Not all good managers have extensive leadership experience. In such stressful times, there is a lot of pressure on managers, and some may feel anxious and lose confidence in their abilities. You can help by giving them the leeway they need while reaffirming your support.

Remind them that active communication requires them to be authentic and listen without judgment. Solutions need to come from the group, not a single individual. The best way to engage with your staff is to ask questions. By actively involving each employee, you will mobilize your teams and are more likely to find solutions you wouldn’t have thought of.

One of the methods used in continuous improvement is the “5 whys,” which consists in getting to the root of a problem by exploring underlying cause-and-effect relationships.

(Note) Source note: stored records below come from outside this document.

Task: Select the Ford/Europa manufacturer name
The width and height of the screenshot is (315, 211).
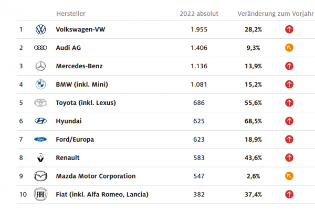Action: [x=75, y=140]
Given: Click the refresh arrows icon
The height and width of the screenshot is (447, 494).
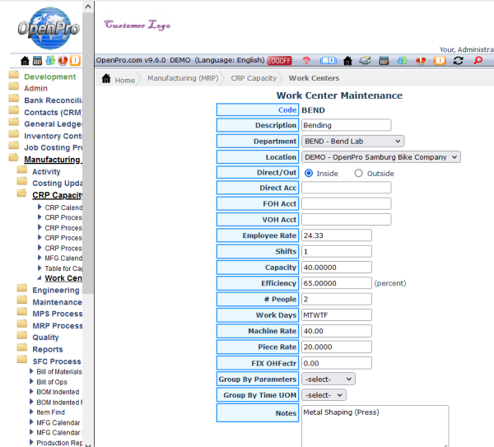Looking at the screenshot, I should click(x=458, y=61).
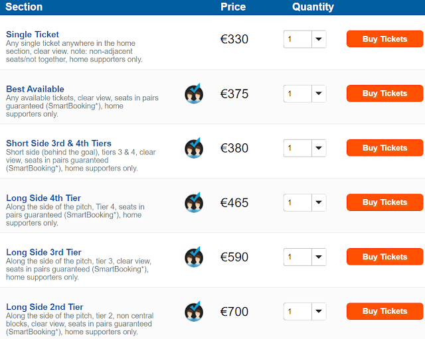
Task: Buy Tickets for Short Side 3rd & 4th Tiers
Action: [384, 148]
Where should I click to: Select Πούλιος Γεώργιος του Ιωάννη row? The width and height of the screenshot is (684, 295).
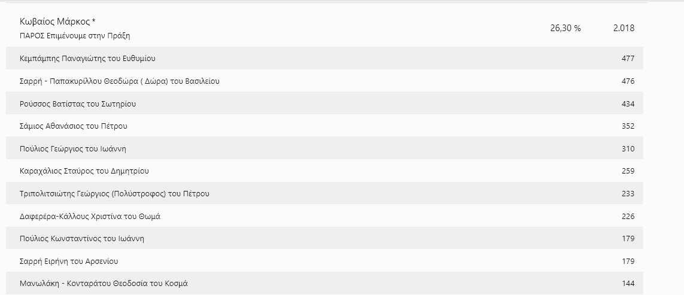pos(73,149)
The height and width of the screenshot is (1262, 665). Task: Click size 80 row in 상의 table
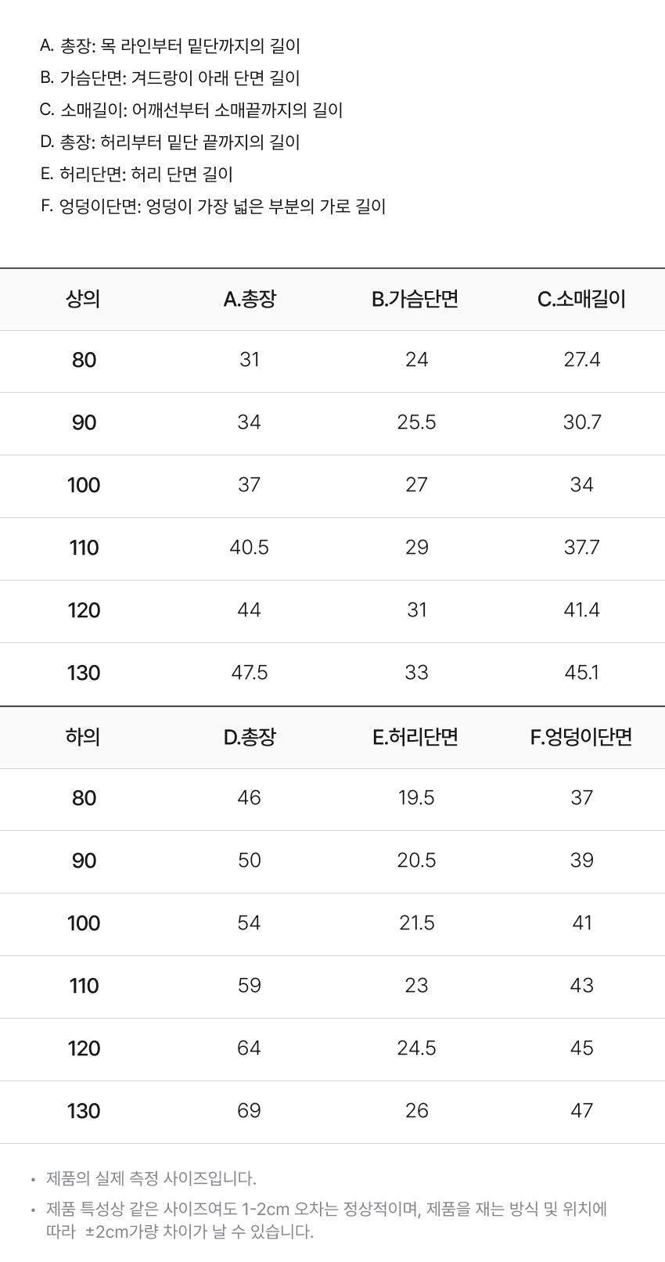(x=333, y=361)
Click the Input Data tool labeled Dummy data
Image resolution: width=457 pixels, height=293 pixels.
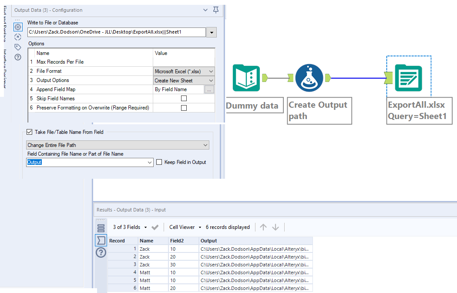(246, 78)
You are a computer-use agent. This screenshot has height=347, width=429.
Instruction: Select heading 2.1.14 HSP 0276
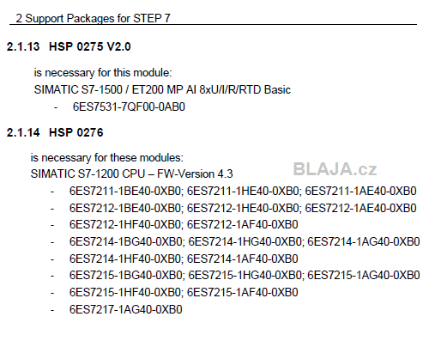point(55,132)
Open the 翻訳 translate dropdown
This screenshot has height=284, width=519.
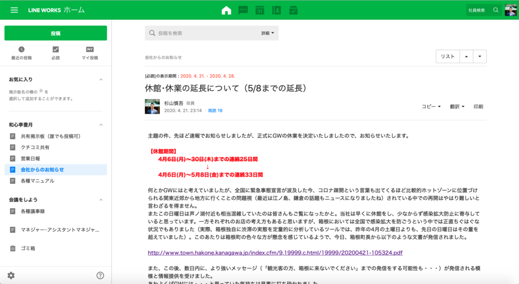[x=457, y=107]
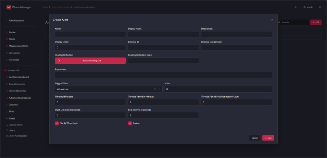The image size is (327, 158).
Task: Click the Select Reading Def button
Action: (x=90, y=61)
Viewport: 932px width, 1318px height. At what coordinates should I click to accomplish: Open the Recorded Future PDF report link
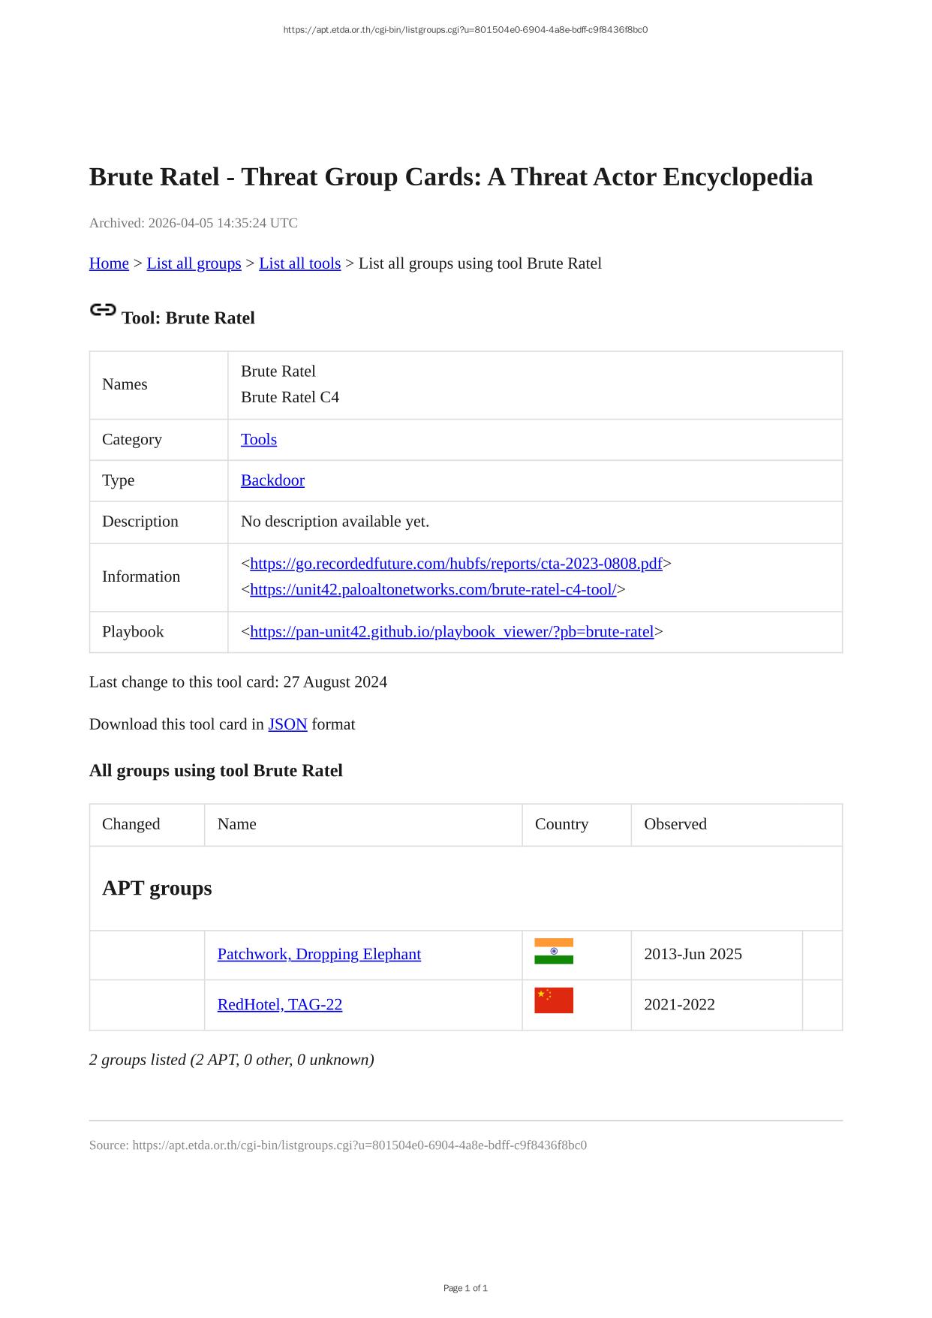(455, 564)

How to be a best-in-class employer

Great companies are values-driven and people-oriented. They don’t base decisions solely on short-term profitability. They understand that individuals are the essence of the organization. You need your workers, and if you don’t want them to join your competitors, you have to think about their well-being now.

As part of your post-crisis retention strategy, ask yourself how you can be a best-in-class employer. You should already start assessing the situation and considering what positive changes you can maintain when things go back to normal. Agree with your teams on positive practices that should be sustained and eliminate those that are no longer appropriate or conducive to employee productivity and well-being.

Take advantage of this period of change to encourage initiatives. An example might be to create virtual work groups to brainstorm ideas and refine them until they are ready for implementation.

Of course, as an employer, you should also start planning the company’s return to normal operations and implementing special hygiene and safety measures. If your company has a return-to-work policy, read through it and plan your reopening with your management team and the union if applicable. Review work organization and go over different possible scenarios, incorporating ideas raised during brainstorming workshops with your employees.

Your management of the current situation is an investment in the company’s future. Find ways for your company to stay attractive to employees. Good leaders know how to balance company goals and employee well-being. Being a great place to work means providing a great employee experience, even during periods of uncertainty.

03 Jun 2020  |  Written by :

Katy Langlais is a recruiting and human resources consulting at Raymond Chabot Grant Thornton.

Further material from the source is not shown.